The next day, I drained off the excess water and removed the gloppy paper. Then I put the screen on top of the bowl, plopped a handful of wet paper pieces and dryer lint on top of the screen, placed the piece of shelving on top of the pile of paper, and pressed the water out. I had to repeat this step several times but eventually I was able to gently remove a sheet of soggy paper from the screen. The paper was bumpy, holey, and a bit hairy. Perfect.

I let it dry, scanned it, and uploaded the image to my Shop on Redbubble for printing on several products.

Handmade paper! It’s one of my favorite pieces: colorful, messy, and fun to explore.

“Pieces of Paper & Dryer Lint” (handmade paper ©️Robin King – click thru image to see more)

Published by

Robin King

Bright Colors, Textures, & Faces

15 thoughts on ““Pieces of Paper & Dryer Lint””

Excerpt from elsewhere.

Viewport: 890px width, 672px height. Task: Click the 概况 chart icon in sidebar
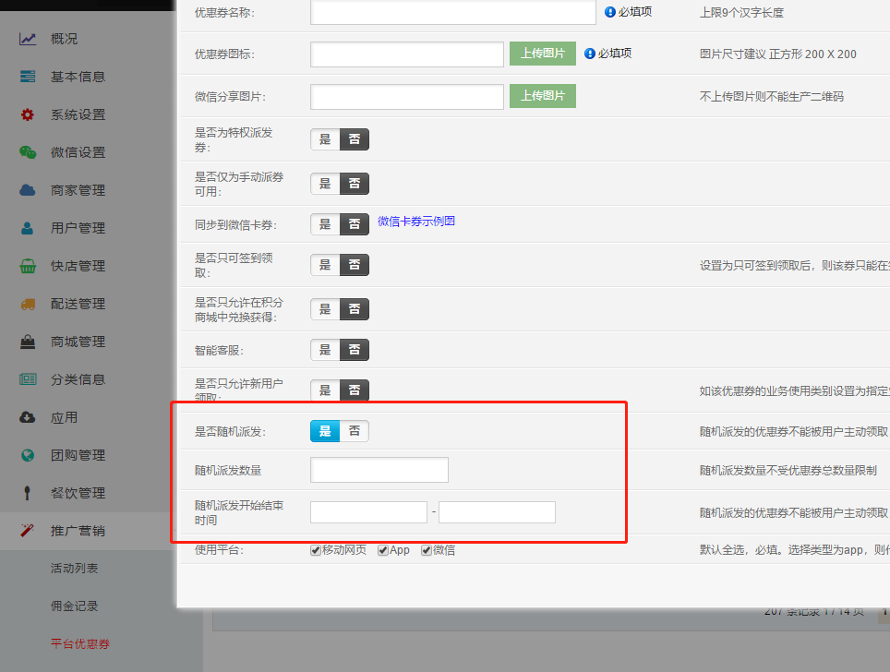[x=28, y=39]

    1. You’re so nice to say that! Thank you! It was soooo much fun to make! The big $5 makes me laugh! And the holes are kind of mysterious-looking, esp on the clothing. Thank you again! 🥰


  1. Methinks I sense a kindred spirit here! Loving the DIY ethic. It’s resourceful; it’s creative; it’s punk!

    The first thing I thought to myself when I saw the first image was “That’d make a cool fabric design”…then I keep reading and see that you’ve put it on a shirt. Poifect!

    Love that you’ve recycled other paper products/ junk mail etc. too. ( I didn’t even realise there was such a thing as pulp specifically made for paper making. Kinda defeats the purpose, doesn’t it?).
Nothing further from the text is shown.